The final part of the new integrity management rules requires pipeline operators to report results to PHMSA. "They want to see reports, so your plans have to be on file with them. And then they want to see these measures and evaluations so that they can see you are actually doing what you said you are going to do," he says.

The new rules have forced operators to think systematically about pipeline integrity and have alerted the public safety issues and the need to cooperate with local authorities before digging in urban areas, although it's not clear if they have resulted in fewer incidents. "The distribution integrity management program has raised awareness and focus in multiple areas. However it is too early to measure the impacts from the program," concludes Centers.

Aging infrastructure

Integrity management programs have taken on additional importance as the U.S. infrastructure ages. "Many pipelines are over 50 years old and people wonder how long they will last," Magelky says. A sound integrity management program is absolutely essential to ensuring that an aging infrastructure does not fail.

In addition, a good integrity management program can avoid the cost of a pipeline failure. "The costs of an ineffective integrity management can be staggering," Magelky says.

He cited the September 2010 explosion of a 30-inch gas distribution line owned by Pacific Gas & Electric Co. in San Bruno, California, as an example. Eight people died in that incident and 35 homes were destroyed in the initial explosion and the ensuing fire.

"Aside from the tragic loss of life for which no value can be placed, PG&E recently stated the costs of testing and shoring up its gas pipeline system following the explosion could top $1.7 billion through next year," he says. "Integrity management is something most pipeline operators take very seriously, and for very good reason."

The federal requirements for integrity management programs for distribution lines, hazardous liquid lines and long distance natural gas transmission lines have spawned a small industry of consultants to help operators test and evaluate an integrity management process. Many of these third-party service companies offer solutions to help store and report the data required by the formal integrity management plan.

New Century Software offers a customizable DIMP solution for operators at various stages in the planning and implementation process, utilizing spatial risk analysis software.

Geographic information systems (GIS) applications are also essential to an effective integrity management system for transmission and distribution systems. These applications allow operators to record the spatial nature of asset data and to track information about potential threats to a pipeline's integrity and the consequences of a failure.

"It allows operators to make decisions about the construction and operation of their pipelines," he says.

GIS applications can be useful throughout the life of a pipeline, from pre-construction planning, as-built data collection and thorough integrity management to extend the life of the pipeline. "In addition, the GIS data can be a useful system of record for the transfer of assets from one operator to another," he says.

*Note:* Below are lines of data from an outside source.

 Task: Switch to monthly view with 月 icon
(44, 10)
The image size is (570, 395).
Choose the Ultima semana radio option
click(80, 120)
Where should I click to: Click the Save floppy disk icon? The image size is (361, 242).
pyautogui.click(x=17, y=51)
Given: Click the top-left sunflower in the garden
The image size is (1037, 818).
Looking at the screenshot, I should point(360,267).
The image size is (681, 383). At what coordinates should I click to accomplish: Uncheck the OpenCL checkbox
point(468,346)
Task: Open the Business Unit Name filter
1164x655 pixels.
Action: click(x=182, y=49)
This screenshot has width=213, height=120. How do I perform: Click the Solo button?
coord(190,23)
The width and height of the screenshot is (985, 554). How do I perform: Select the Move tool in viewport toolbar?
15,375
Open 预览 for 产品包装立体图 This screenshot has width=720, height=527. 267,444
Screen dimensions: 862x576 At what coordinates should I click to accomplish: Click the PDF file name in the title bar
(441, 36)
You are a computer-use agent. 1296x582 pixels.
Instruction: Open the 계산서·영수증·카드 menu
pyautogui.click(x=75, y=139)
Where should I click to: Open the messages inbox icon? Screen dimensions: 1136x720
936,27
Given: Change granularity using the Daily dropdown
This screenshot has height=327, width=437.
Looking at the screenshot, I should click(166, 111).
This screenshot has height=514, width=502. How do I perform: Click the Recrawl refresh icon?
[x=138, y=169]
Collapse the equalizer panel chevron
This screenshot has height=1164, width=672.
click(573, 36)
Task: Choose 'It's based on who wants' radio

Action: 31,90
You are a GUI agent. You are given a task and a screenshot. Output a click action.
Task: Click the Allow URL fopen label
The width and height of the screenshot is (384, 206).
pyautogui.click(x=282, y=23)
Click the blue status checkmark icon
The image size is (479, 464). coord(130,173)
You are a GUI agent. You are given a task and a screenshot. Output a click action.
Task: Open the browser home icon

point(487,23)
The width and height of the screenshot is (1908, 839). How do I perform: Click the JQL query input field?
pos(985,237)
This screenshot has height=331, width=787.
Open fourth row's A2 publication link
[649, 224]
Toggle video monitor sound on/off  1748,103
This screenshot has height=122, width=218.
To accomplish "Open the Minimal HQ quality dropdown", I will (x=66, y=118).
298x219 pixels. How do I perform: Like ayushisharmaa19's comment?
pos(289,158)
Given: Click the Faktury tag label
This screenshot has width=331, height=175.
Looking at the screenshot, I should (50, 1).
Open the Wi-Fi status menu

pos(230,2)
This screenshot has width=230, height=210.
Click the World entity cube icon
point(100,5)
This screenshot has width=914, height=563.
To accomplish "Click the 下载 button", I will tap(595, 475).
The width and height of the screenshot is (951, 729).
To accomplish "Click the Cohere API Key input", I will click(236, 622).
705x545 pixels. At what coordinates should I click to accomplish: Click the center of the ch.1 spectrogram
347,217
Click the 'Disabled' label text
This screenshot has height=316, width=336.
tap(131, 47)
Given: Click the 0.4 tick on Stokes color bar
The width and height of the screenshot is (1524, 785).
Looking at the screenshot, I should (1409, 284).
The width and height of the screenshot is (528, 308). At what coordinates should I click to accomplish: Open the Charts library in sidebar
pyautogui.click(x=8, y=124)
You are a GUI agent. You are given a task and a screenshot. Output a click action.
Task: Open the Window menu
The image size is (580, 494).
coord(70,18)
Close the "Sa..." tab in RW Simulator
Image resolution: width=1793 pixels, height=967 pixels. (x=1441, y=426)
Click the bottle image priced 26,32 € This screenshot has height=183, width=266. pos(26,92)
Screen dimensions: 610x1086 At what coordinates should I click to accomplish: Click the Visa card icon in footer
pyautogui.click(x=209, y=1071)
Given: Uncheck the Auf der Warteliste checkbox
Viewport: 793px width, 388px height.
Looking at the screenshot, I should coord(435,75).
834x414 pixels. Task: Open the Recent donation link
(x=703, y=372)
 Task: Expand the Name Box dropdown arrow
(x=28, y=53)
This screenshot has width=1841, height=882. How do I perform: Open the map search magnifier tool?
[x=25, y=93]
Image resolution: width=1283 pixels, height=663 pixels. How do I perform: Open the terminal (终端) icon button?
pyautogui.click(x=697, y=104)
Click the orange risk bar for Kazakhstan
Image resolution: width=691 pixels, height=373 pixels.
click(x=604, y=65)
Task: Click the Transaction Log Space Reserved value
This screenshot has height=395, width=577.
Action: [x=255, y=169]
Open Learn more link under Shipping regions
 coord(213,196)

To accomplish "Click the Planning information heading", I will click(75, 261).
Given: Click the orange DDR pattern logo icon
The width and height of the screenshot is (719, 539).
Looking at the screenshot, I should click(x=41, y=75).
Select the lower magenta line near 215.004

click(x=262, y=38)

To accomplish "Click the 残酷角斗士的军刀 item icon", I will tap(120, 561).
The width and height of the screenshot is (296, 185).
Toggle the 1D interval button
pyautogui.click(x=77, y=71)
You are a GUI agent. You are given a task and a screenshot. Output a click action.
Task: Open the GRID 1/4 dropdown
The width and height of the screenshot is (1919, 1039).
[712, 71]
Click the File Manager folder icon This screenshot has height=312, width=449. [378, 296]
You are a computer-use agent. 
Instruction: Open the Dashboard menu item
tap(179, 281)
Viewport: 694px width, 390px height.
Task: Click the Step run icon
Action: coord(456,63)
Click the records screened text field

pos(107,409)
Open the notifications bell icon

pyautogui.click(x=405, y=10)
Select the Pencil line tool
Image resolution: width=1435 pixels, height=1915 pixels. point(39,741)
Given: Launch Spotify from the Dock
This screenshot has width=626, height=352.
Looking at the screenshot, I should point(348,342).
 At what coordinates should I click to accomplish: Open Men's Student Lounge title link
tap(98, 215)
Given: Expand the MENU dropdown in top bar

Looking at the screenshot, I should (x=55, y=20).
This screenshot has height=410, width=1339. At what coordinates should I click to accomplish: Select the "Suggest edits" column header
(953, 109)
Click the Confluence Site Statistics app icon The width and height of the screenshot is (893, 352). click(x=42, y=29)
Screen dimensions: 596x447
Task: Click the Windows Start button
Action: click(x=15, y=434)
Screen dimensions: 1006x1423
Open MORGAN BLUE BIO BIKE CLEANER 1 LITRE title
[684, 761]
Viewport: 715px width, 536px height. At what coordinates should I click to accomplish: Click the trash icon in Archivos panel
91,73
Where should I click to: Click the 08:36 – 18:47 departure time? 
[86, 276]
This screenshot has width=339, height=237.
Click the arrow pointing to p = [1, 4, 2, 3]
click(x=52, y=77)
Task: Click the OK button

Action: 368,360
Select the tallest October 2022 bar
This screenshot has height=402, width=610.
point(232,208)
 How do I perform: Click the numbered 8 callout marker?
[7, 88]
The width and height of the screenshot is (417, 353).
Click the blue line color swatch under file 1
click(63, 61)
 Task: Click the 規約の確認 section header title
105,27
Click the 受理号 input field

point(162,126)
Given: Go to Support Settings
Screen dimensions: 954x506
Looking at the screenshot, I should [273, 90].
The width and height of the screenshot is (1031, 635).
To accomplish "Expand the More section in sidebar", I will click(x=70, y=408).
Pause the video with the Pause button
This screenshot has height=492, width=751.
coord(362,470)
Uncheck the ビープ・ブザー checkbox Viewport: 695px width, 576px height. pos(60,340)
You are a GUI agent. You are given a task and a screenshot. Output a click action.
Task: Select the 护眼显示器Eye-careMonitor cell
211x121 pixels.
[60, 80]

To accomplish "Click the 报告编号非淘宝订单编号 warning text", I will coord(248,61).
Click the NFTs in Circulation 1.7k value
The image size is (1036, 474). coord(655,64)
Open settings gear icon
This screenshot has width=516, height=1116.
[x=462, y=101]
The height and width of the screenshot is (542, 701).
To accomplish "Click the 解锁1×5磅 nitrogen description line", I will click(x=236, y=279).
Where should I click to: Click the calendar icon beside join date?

The new regulations for integrity management programs often require operators to integrate data from multiple sources into its management process. It often requires data conversion of one data format to another, migration from one database to another and alignment, or tying the data to specific locations on the pipeline. "All of this information is then available to systematically evaluate a pipeline's fitness for service and manage the integrity of the pipeline," Magelky says.

Looking forward, Magelky says he expects federal regulators to increase their focus on local gathering lines, which take crude and natural gas production from the wellhead to the longer distance transmission lines. There is growing pressure on federal regulators to include these lines in a future round of rules for integrity management programs.

A recent spill from a gathering line in Alaska, the encroachment of residential neighborhoods into previously remote areas and the development of the Barnett shale in the Dallas-Fort Worth metropolitan area have put pressure on PHMSA to regulate these lines more actively.

"Regulations have been added to encompass certain gathering lines and it appears that this trend will continue," he says.